## Start Source records

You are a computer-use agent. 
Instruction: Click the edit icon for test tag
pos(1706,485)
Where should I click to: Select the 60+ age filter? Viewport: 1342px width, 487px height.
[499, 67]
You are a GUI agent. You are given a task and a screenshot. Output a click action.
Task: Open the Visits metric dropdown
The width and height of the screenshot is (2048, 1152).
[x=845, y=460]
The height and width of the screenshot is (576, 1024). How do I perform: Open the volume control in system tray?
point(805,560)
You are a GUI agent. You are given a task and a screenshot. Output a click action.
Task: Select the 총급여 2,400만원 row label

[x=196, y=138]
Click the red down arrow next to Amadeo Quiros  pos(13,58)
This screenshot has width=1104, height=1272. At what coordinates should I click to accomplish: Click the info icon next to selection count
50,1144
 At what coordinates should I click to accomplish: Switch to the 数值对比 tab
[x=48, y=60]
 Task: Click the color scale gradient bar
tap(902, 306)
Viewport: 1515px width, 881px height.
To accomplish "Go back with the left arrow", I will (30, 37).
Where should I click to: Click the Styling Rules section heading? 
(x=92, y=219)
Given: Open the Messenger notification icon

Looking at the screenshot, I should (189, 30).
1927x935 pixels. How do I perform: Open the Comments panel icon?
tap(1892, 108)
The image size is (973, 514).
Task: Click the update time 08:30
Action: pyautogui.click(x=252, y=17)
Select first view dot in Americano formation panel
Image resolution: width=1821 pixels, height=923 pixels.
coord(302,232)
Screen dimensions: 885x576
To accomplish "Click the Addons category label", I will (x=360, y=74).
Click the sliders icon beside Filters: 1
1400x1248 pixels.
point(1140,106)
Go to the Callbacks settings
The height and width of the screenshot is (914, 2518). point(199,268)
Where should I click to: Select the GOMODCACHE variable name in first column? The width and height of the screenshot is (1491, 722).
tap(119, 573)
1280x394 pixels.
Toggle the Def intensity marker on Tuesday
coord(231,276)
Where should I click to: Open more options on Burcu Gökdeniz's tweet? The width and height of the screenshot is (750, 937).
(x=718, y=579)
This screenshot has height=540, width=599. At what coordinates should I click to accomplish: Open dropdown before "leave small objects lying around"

## End Source records

What you should do: Reproduce each line of the listing above verbatim, from the first line through the last.

Response to this exercise:
You are a computer-use agent. 
Instruction: Click the edit icon for test tag
pos(1706,485)
Where should I click to: Select the 60+ age filter? Viewport: 1342px width, 487px height.
[499, 67]
You are a GUI agent. You are given a task and a screenshot. Output a click action.
Task: Open the Visits metric dropdown
The width and height of the screenshot is (2048, 1152).
[x=845, y=460]
The height and width of the screenshot is (576, 1024). How do I perform: Open the volume control in system tray?
point(805,560)
You are a GUI agent. You are given a task and a screenshot. Output a click action.
Task: Select the 총급여 2,400만원 row label

[x=196, y=138]
Click the red down arrow next to Amadeo Quiros  pos(13,58)
This screenshot has width=1104, height=1272. At what coordinates should I click to accomplish: Click the info icon next to selection count
50,1144
 At what coordinates should I click to accomplish: Switch to the 数值对比 tab
[x=48, y=60]
 Task: Click the color scale gradient bar
tap(902, 306)
Viewport: 1515px width, 881px height.
To accomplish "Go back with the left arrow", I will (30, 37).
Where should I click to: Click the Styling Rules section heading? 
(x=92, y=219)
Given: Open the Messenger notification icon

Looking at the screenshot, I should (189, 30).
1927x935 pixels. How do I perform: Open the Comments panel icon?
tap(1892, 108)
The image size is (973, 514).
Task: Click the update time 08:30
Action: pyautogui.click(x=252, y=17)
Select first view dot in Americano formation panel
Image resolution: width=1821 pixels, height=923 pixels.
coord(302,232)
Screen dimensions: 885x576
To accomplish "Click the Addons category label", I will (x=360, y=74).
Click the sliders icon beside Filters: 1
1400x1248 pixels.
point(1140,106)
Go to the Callbacks settings
The height and width of the screenshot is (914, 2518). point(199,268)
Where should I click to: Select the GOMODCACHE variable name in first column? The width and height of the screenshot is (1491, 722).
tap(119, 573)
1280x394 pixels.
Toggle the Def intensity marker on Tuesday
coord(231,276)
Where should I click to: Open more options on Burcu Gökdeniz's tweet? The width and height of the screenshot is (750, 937).
(x=718, y=579)
This screenshot has height=540, width=599. At what coordinates should I click to accomplish: Open dropdown before "leave small objects lying around"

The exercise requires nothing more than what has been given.